Dandy de perfumados salones, fue por excelencia el artista galan­te de la mujer. Esclavo de la voluptuosidad de los sentidos, conoció el placer en sus frenéticas dimen­siones y se entregó a degustar la voracidad del sexo. Tal el hombre, el hombre instintivo que, des­pués de haberlo probado todo, recoge sus arreos y edifica sobre la dura experiencia de sus recuerdos un mundo diferente, su mundo espiritual. La mu­jer, que ha sido la razón de su existencia, surge más diáfana. Sin esa fuerza interna, llena de luces y de arrebatos estéticos, no habría tolerado el ocaso y, como tanto poeta del infortunio, se habría sepul­tado en las penumbras suicidas.

Alberto Ángel Montoya es el caballero del ade­mán romántico y el verso encantado. Si probó los deleites del sexo fue para idealizar más a la mujer. Su grandeza, su sensibilidad lírica, producto son de su alma enamorada.
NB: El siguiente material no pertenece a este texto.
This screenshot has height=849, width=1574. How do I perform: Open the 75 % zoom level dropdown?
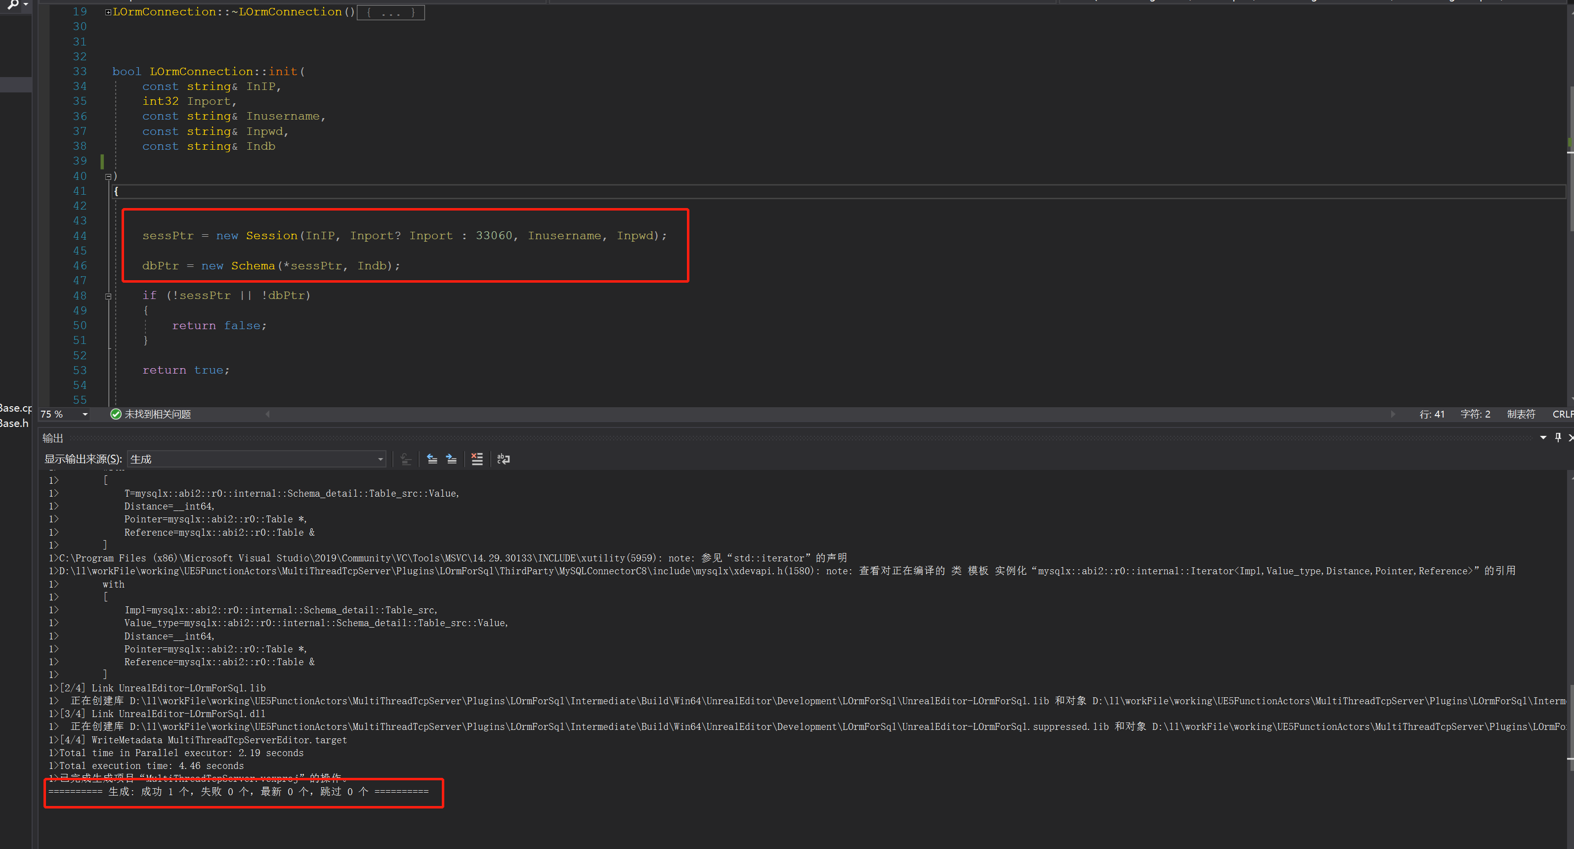pos(85,414)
Amó la vida, amó la belleza, a través de la mujer.

Y en súbito golpe de su remanso sentimen­tal se detiene, como Pablo el pecador, en el camino de El Corso, y se encuentra con Jesucristo, en cu­yos brazos abiertos está la luz que ya la vida ha dejado de prodigarle. «Así eran los caballeros de antaño», son palabras suyas.

La Patria, Revista Dominical, Manizales, 28-IV-1974.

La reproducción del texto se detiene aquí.